# Data Initialisation
This document is concerned with initialising the data to be used throughout the remainder of the project. This section must be completed thoroughly and accurately to ensure optimal outcomes in later stages of this research topic.

In [1]:
# Path to library module.
from lib.constants import LIBRARY_PATH
import sys
sys.path.append(LIBRARY_PATH)

# Import data cleaning function
from lib.clean_raw_data import clean_raw_data

# Clean the raw match and delivery data files
clean_raw_data()

  clean_raw_data()
  clean_raw_data()
  clean_raw_data()


## Walk-Through of Cleaning Process
In this section, the entire cleaning process performed above will be outlined.

In [5]:
# Perform necessary imports.
import pandas as pd
from lib.constants import *

### Basic Clean Match Data
Here, we will perform a basic clean on the match data. This includes performing the following steps:

1. Removing unnecessary columns from match data.
2. Remoing female formats.
3. Removing disability teams.
4. Removing international games not involving Australia.
5. Removing uncommon match formats.
6. Removing international games that are not of 1 Day format.

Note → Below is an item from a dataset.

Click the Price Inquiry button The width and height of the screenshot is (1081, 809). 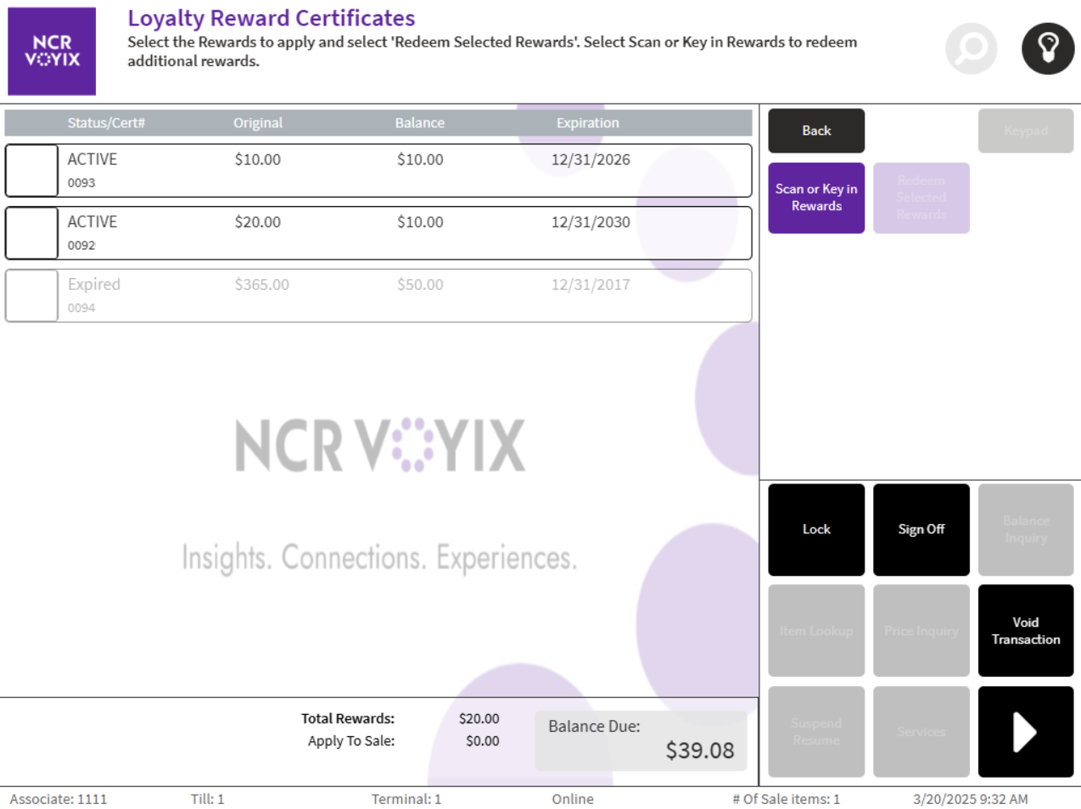(x=921, y=631)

This process is outlined below.

In [6]:
# Load match data.
match_data = pd.read_csv(DATA_PATH + "/Matches.txt", delimiter="\t")

In [7]:
# Remove unnecessary columns from match data.
match_data = match_data[match_data.columns.drop(list(match_data.filter(regex='Official+')))]
match_data.columns

Index(['Match Id', 'Season Id', 'Season', 'Series Id', 'Series',
       'Series Gender Id', 'Series Gender', 'Match Date', 'Match YYMMDD',
       'Match Type Id', 'Match Type', 'Ball Type Id', 'Ball Type', 'TeamA Id',
       'TeamA', 'TeamA At Home', 'TeamB Id', 'TeamB', 'TeamB At Home',
       'Day/Night', 'Venue Id', 'Venue', 'Toss Won By Id', 'Toss Decision Id',
       'TeamA Innings1 Closure', 'TeamA Innings2 Closure',
       'TeamB Innings1 Closure', 'TeamB Innings2 Closure',
       'TeamA 1st Comparison', 'TeamA Result Id', 'TeamA Result',
       'TeamBattingIdMatchInnings1', 'TeamBattingMatchInnings1',
       'TeamBattingIdMatchInnings2', 'TeamBattingMatchInnings2',
       'TeamBattingIdMatchInnings3', 'TeamBattingMatchInnings3',
       'TeamBattingIdMatchInnings4', 'TeamBattingMatchInnings4',
       'TeamB Result Id', 'TeamB Result', 'TeamA Coach Id',
       'TeamA Coach Surname', 'TeamA Coach Other Names', 'TeamB Coach Id',
       'TeamB Coach Surname', 'TeamB Coach Other Name

2. Removing female formats.

In [8]:
# Remove female series from match data.
match_data = match_data.loc[match_data["Series Gender Id"] == 1]
match_data["Series Gender"].unique()

array(['Male'], dtype=object)

3. Removing disability teams.

In [9]:
# Remove disability teams from match data.
match_data =  match_data[~match_data.TeamA.str.contains("Disability") | 
                         ~match_data.TeamB.str.contains("Disability")]
match_data["TeamA"].unique()

array(['Australia (M)', 'West Indies (M)', 'Pakistan (M)',
       'Sri Lanka (M)', 'South Africa (M)', 'England (M)',
       'New Zealand (M)', 'India (M)', 'SA (M)', 'Tas (M)', 'NSW (M)',
       'Victoria (M)', 'WA (M)', 'Qld (M)', 'Australia A (M)',
       'Zimbabwe (M)', 'Kenya (M)', 'Scotland (M)', 'Bangladesh (M)',
       'Ireland (M)', 'Sydney Sixers (M)', 'Melbourne Stars (M)',
       'Adelaide Strikers (M)', 'Perth Scorchers  (M)',
       'Brisbane Heat (M)', 'Hobart Hurricanes (M)',
       'Melbourne Renegades (M)', 'Sydney Thunder (M)', 'Canada (M)',
       'Gloucestershire (M)', 'Afghanistan (M)', 'India A (M)',
       'South Africa A (M)', 'CA XI (M)', 'India B (M)',
       'England Lions (M)'], dtype=object)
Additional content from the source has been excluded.